Além da parafernália de incongruências, Donald Trump traz ainda a lume a incoerência de certos críticos. Na verdade, e apesar do que faz para minar a globalização e o comércio livre, são muitos os defensores das taxas alfandegárias e críticos da globalização que não gostam de Trump. Que o deviam apoiar, mas que o desprezam.
Logo após a Cimeira do G7, Donald Trump começou a disparar tweets. Fê-lo de forma intensa, ao que parece ainda no avião de regresso. Frases como “Fair Trade is now to be called Fool Trade if it is not Reciprocal”, ou “Why should I, as President of the United States, allow countries to continue to make Massive Trade Surpluses”, além de profundamente ignorantes sobre o comércio livre, de profundamente impregnadas da teoria marxista de que se há um ganhador tem de existir um perdedor, amplificam muito bem o que políticos como Catarina Martins e Jerónimo de Sousa nos dizem todos os dias, como traduzem o que colunistas como Daniel Oliveira, como sucedeu ainda esta semana, escrevem no “Expresso”.
No entanto, nunca leremos uma linha de Daniel Oliveira a concordar com Trump. Da mesma forma, jamais Catarina Martins e Jerónimo de Sousa confessarão a sua satisfação por terem na Casa Branca quem aplique as suas ideias. E a incoerência não é só destes dois. Estende-se a boa parte da esquerda europeia e norte-americana, Jeremy Corbyn no RU e Bernie Sanders nos EUA, bem como à direita extremista de Marine Le Pen. Todos dizem com frases bonitas o mesmo que lemos nos furiosos tweets de Trump. A forma é diferente, mas a essência é igual.
Esta incoerência não é simples, embora seja oportuna. Na verdade, Trump está profundamente ligado ao capitalismo, ao ponto de Pedro Santos Guerreiro, no “Expresso”, ter confundido há dias os interesses das grandes empresas com o liberalismo esquecendo que este deve mais à liberdade do pequeno comércio que aos favores que as grandes empresas obtêm dos Estados. Que o liberalismo económico depende do liberalismo político não apenas porque sim, mas porque a liberdade económica vive da separação de poderes e da não interferência dos poderes públicos. Não interferência essa que passa por não condicionar, por não favorecer. Precisamente o contrário do que Trump (um capitalista não liberal) faz.

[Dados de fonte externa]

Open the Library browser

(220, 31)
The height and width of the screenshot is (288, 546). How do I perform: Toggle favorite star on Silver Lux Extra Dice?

Por se encontrar ligado à pior face do capitalismo, Trump é a figura ideal para a esquerda e a direita extremistas verem realizados os seus intentos sem que assumam as suas consequências. A verdade assustadora é que Trump é errático e perigoso na sua vagabundagem ideológica, mas estas suas características existem noutros, embora num registo diferente e igualmente mortífero.